Until DODSWORTH I hadn't read a Sinclair Lewis book since high school. So, I've read a total of two books by Lewis in my lifetime. Loved one, disliked the other. Yes, I am going to read more Lewis at some point. In high school we read his Pulitzer Prize winning novel, ARROWSMITH, and I wasn't so taken with it probably because I was too young to get what Lewis was doing (and who cared about a Midwestern doctor anyway). I'd originally thought the book was about cowboys and Indians and boy was I victim of disappointment.

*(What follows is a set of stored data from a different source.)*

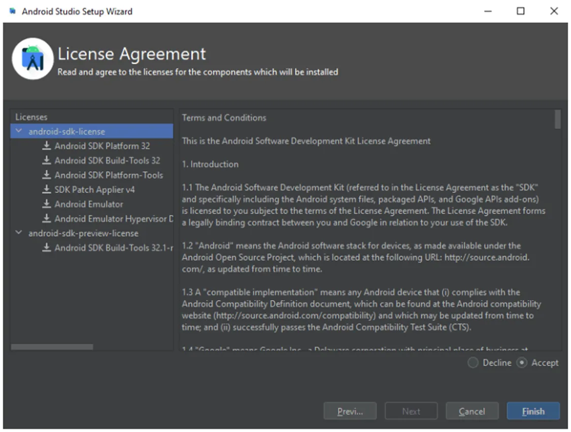Click the vertical scrollbar of Terms text
The width and height of the screenshot is (571, 432).
click(557, 119)
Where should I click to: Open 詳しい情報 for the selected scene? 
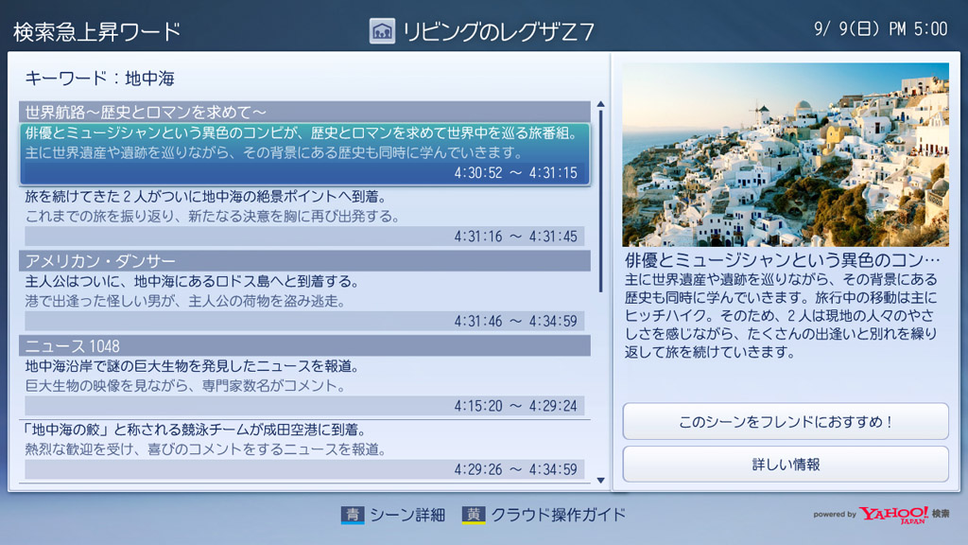click(x=787, y=465)
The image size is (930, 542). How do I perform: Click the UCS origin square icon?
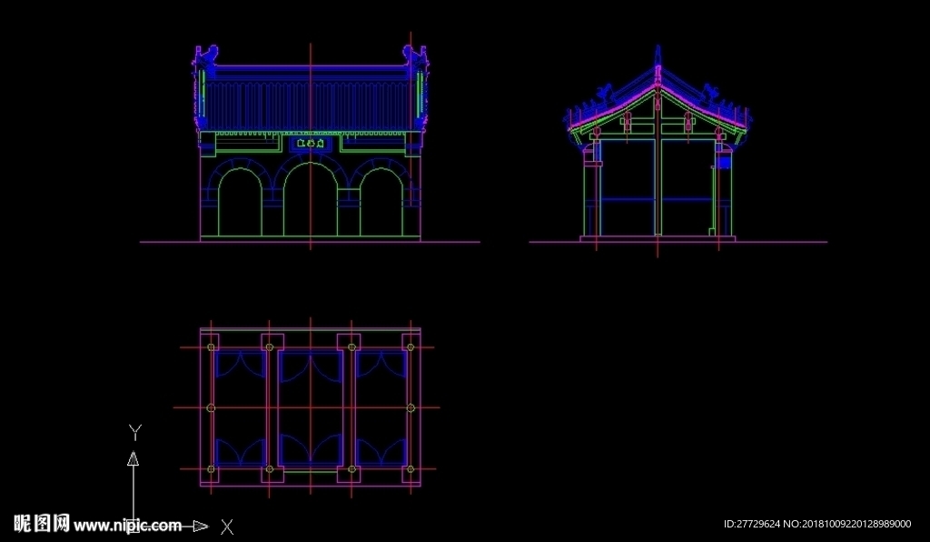pos(134,526)
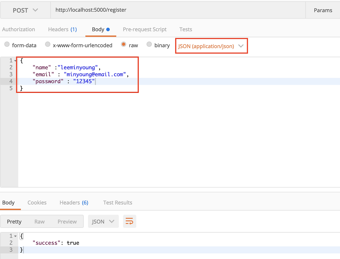Open the Tests tab
This screenshot has width=340, height=259.
click(185, 29)
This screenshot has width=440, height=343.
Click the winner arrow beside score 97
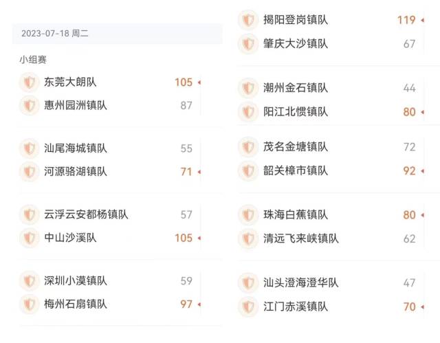coord(199,305)
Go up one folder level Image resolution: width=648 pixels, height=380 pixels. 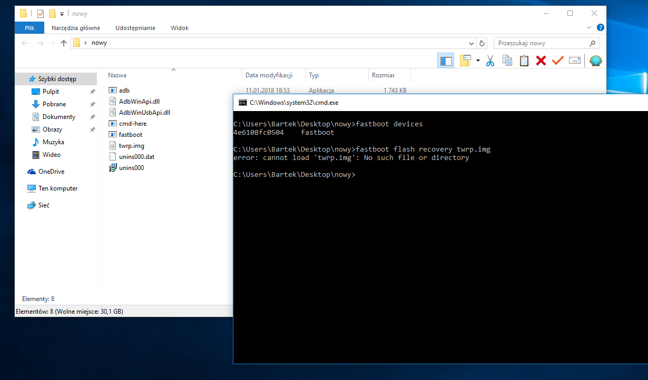point(64,43)
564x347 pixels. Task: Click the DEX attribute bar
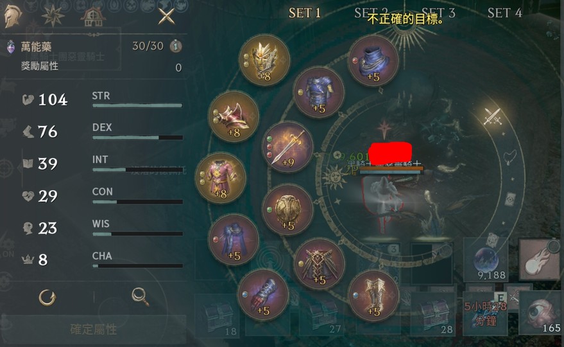pyautogui.click(x=137, y=138)
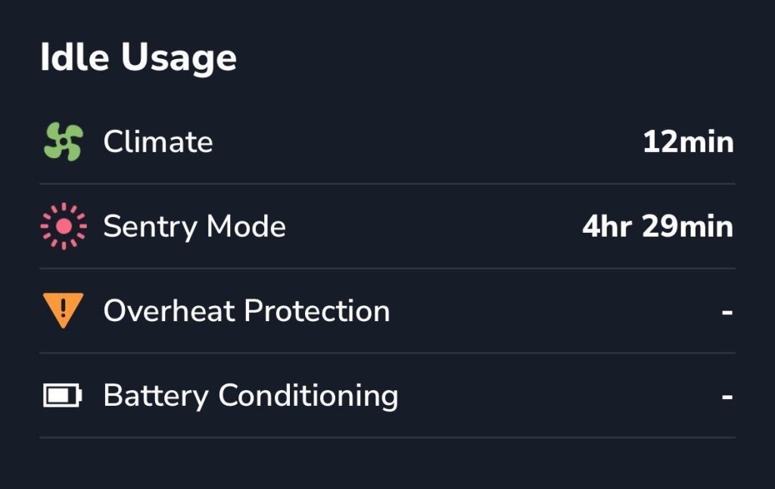Click the white battery icon

point(62,395)
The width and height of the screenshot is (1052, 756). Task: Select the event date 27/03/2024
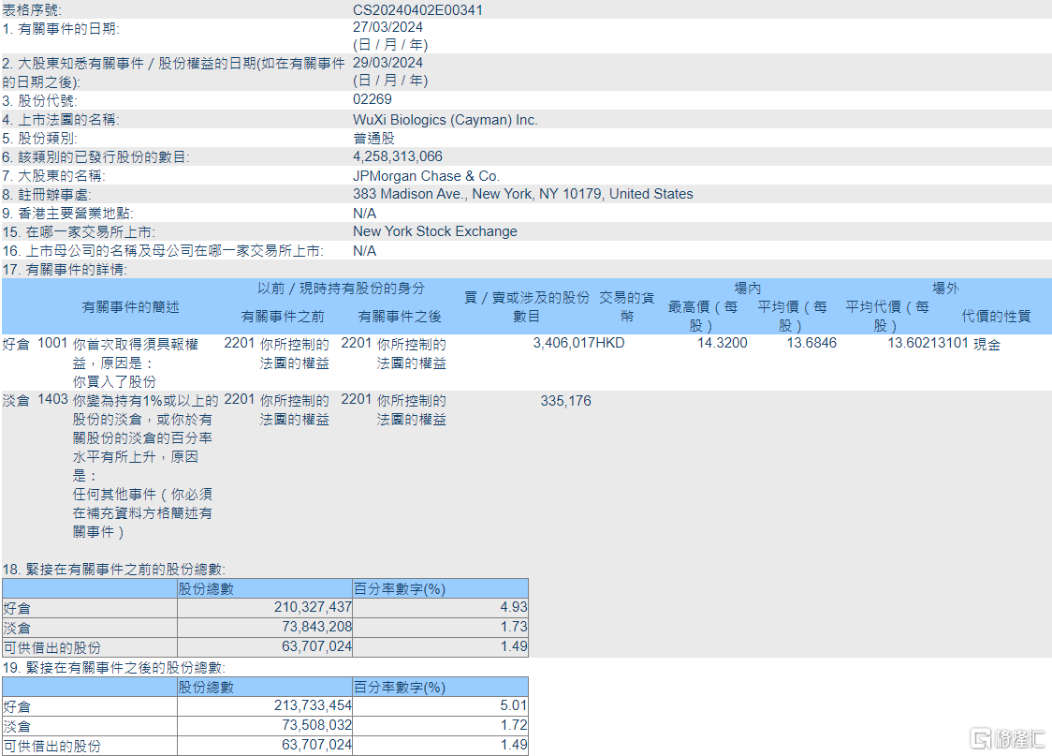387,27
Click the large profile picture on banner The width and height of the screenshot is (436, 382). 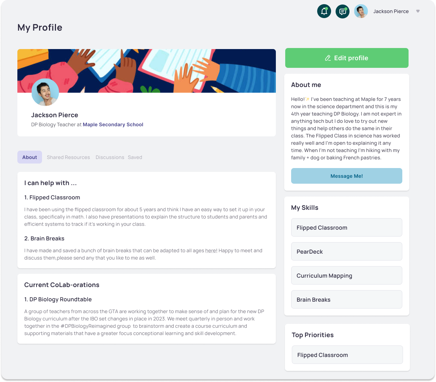click(45, 92)
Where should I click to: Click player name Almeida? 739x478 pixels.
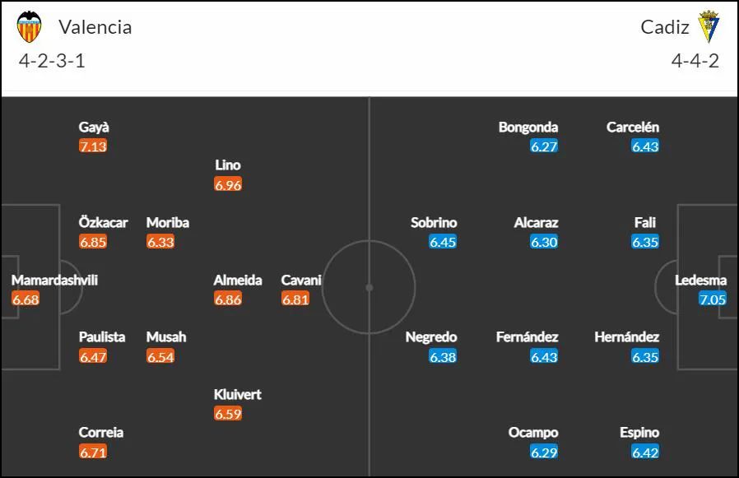click(238, 280)
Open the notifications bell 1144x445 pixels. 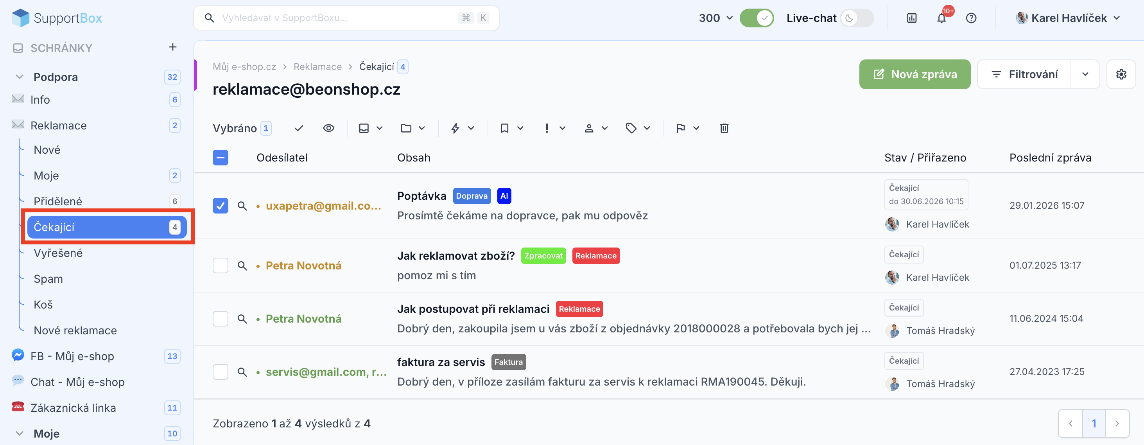[x=941, y=18]
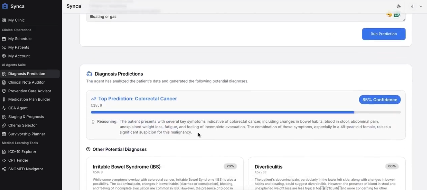Click the Chemo Selector pill icon

[4, 125]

I'd seen the film version of DODSWORTH with Walter Huston, Ruth Chatterton and Mary Astor (as well as David Niven in a very small early role) and loved it. It remains one of my favorite films. Mary Astor is actually sympathetic and likable in her role as 'the other woman'. The screenwriters did a great job adapting the book to film.

Anyway, once I'd seen the movie I decided to read the book but kept putting it off until a couple of years ago when finally I picked up a paperback and began reading. Between you and me I thought I'd find the book boring or hard to get into. But the truth is, I had no problem. 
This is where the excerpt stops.